# how 2 remove "ACCESS IS DENIED" for a drive w/o formatting



## Lakshmi kanth (Oct 9, 2007)

Can u give me any suggestions?

i dont know anything..


----------



## saurabh kakkar (Oct 9, 2007)

Plz describe ur problem I m not able to get it 

Do u have admin rights ? I think some registery problem .


----------



## Kenshin (Oct 9, 2007)

format using command prompt

use

FORMAT volume /FS:file-system /V:label /X


volume = volume drive letter followed by a colon
file system = file system hehe
/X to force mount the volume


----------



## Lakshmi kanth (Oct 9, 2007)

Ya....i have only 1 user account n is compute administrator.
sudendly once..while double clicking...a msg appeared..saying ACCESS IS DENIED...from then i tried by right clicking n open

i dint get u....can u plz write once again.

my os is in C drive....


----------



## a_tif (Oct 9, 2007)

go to folder options --> view tab --> uncheck simple file sharing

this will enable security option for all folders

now right click ur drive or folder --> Properties --> security tab


in that tab select ur admin account name and check full control to get all rights for that drive or folder


if inner folders give same error follow the same procedure fot it


----------



## Kenshin (Oct 10, 2007)

^^ yeah do this....i tot u wanted to format a drive  hehe 

try givin full control to the drive..


----------



## ilugd (Oct 10, 2007)

actually you have malware.

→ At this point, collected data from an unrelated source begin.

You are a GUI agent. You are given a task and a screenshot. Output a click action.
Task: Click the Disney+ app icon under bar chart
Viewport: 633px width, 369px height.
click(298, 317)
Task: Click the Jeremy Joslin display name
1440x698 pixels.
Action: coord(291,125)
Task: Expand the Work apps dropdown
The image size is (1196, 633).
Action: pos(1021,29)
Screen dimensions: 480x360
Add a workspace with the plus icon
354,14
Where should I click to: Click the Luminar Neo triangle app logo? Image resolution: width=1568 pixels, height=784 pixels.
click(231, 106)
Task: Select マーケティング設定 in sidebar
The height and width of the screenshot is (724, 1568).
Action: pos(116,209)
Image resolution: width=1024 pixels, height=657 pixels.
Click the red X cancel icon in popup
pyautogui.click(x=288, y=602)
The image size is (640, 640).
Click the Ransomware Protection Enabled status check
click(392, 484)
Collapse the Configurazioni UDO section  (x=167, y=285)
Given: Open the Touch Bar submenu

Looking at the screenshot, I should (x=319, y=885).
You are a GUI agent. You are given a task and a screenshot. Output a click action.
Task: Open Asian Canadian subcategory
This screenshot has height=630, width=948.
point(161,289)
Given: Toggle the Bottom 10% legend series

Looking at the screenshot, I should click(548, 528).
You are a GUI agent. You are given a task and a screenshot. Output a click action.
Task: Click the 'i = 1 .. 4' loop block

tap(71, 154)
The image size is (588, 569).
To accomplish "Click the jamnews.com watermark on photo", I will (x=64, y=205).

I guess when you right click, the default option which is bold is something like Open(O) or Autoplay or something. Am I right?


----------



## Lakshmi kanth (Oct 10, 2007)

Ya....thats what happened...
can u explain abt malware.....its not seen......i think so, i deleted that 1. when it is affected by virus


----------



## kavran_b4u (Oct 13, 2007)

hi   it is due to malware !!!!!!! once da antivirus detects it ,it will delete the files affected by dat malware. so write down da worm name and search for dat file in registry . . and delete all keys .......


----------